_Source excerpt_
Originally I wrote this with nested if statements, then changed it to binary multiplication, for fewer lines of code, at the expense of readability.

This puzzle is set up to catch you out. From seeing nop +0 in the example data you might be tempted to assume that adding the value on nop instructions won’t affect the accumulator. But the test input data have some non-zero nop values thrown in, that you will surely encounter:

head(subset(input, instr == 'nop' & value != 0 & visited > 0))

    instr value visited
2     nop   631       1
11    nop    83       2
71    nop   168       1
73    nop   151       1
96    nop   -25       1
123   nop    -9       1

Thus you must only jump or add to the accumulator on instructions that are explicitly jmp or acc, respectively.

Corrupted code

From part 1, we already have an algorithm for finding the first instruction that will lead into an infinite loop. Instead of terminating at this point, we can assume that last instruction was corrupted, swap it for the other type, then continue until we find another such corruption, all the way until the program is able to terminate on its own.

That was the idea, anyway. Then I got fed up and decided to brute force it, instead. Maybe there is a subtler way, but this appears to work quickly enough. One thing worth noting is that you only need to look at those indices already visited in part 1.

nops_and_jmps <- which(input$instr != 'acc' & input$visited)

brute_force <- function() {
  for (nj in nops_and_jmps) {
    modified <- input
    modified$instr[nj] <- setdiff(c('nop', 'jmp'), input$instr[nj])
    
    acc <- modified$visited <- 0
    i <- 1
    repeat {
      
      if (i == nrow(input) + 1)
        return(acc)
      
      modified$visited[i] <- modified$visited[i] + 1
      
      if ( any(modified$visited > 1) )
        break
      
      acc <- acc + modified$value[i] * (modified$instr[i] == 'acc')
      i <- i + (modified$instr[i] == 'jmp') * (modified$value[i]  - 1) + 1
    }
  }
}

brute_force()

[1] 1543

Day 9 - Encoding error

Adding pairs

Here the question is how to calculate the sums of pairs of values in a sliding window, ideally without redundantly computing the same sums more than once.

find_error <- function(series, N = 25) {
  preamble <- head(series, N)
  t(combn(preamble, 2)) ->.; addmargins(., 2) ->.; as.data.frame(.) -> pairs
  for (x in tail(series, -N)) {
    if (!x %in% pairs$Sum)
      return(x)

    pairs <- subset(pairs, V1 != preamble[1] & V2 != preamble[1])
    pairs <- rbind(pairs, data.frame(V1 = x,
                                     V2 = preamble[-1],
                                     Sum = x + preamble[-1]))
    preamble <- c(preamble[-1], x)
  }
}

John Mount recently pointed out that there is already a ‘pipe’ of sorts in base R, which you can construct using an operator of the form ->.;. I use it on the second line of this function just because converting combn output into a long data frame format is a bit verbose.

To check our working, run on the example dataset:

example <- c(35, 20, 15, 25, 47, 40, 62, 55, 65, 95, 102, 117, 150, 182, 127,
             219, 299, 277, 309, 576)

_Data shown_
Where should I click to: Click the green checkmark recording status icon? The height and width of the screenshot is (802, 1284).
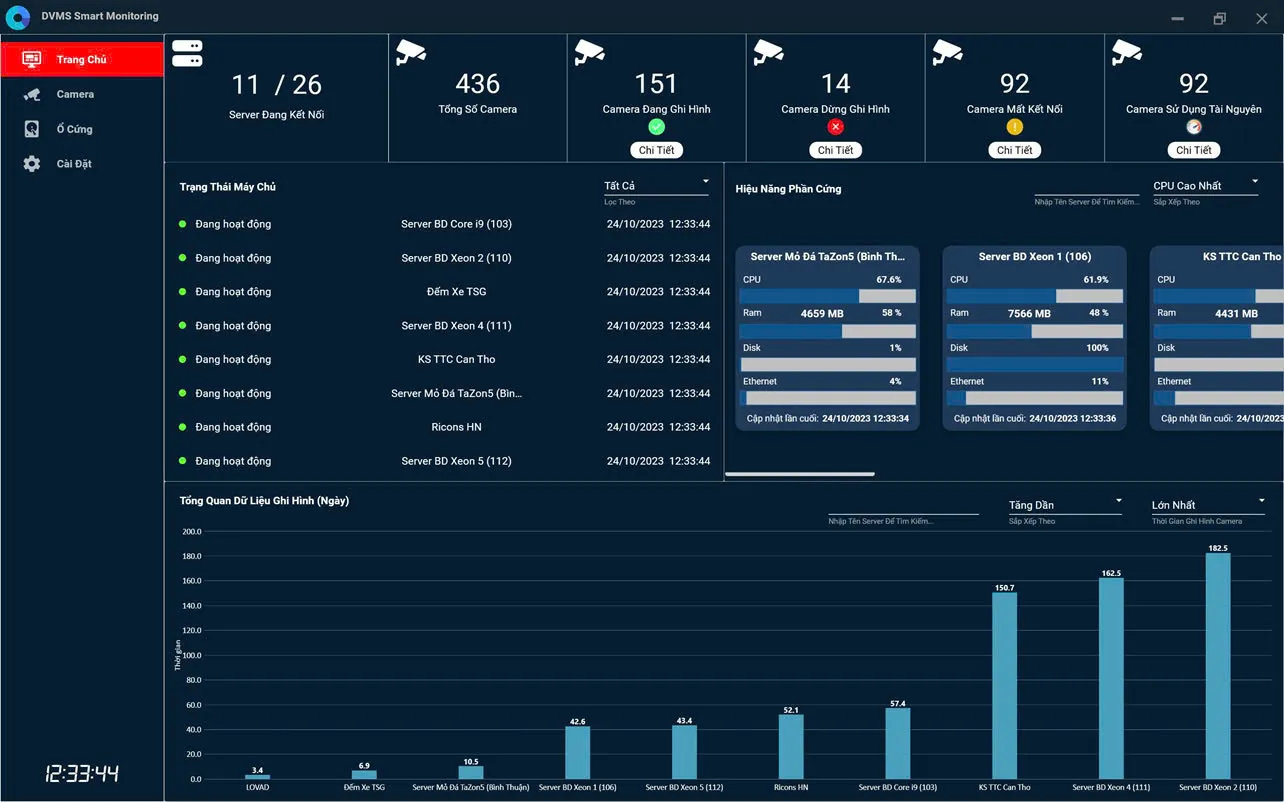point(656,127)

_Task_
Duplicate the passage of the R puzzle excerpt between "if ( any(modified$visited" and "brute_force()", inclusive. None of the material is needed here.

_Final result_
if ( any(modified$visited > 1) )
        break
      
      acc <- acc + modified$value[i] * (modified$instr[i] == 'acc')
      i <- i + (modified$instr[i] == 'jmp') * (modified$value[i]  - 1) + 1
    }
  }
}

brute_force()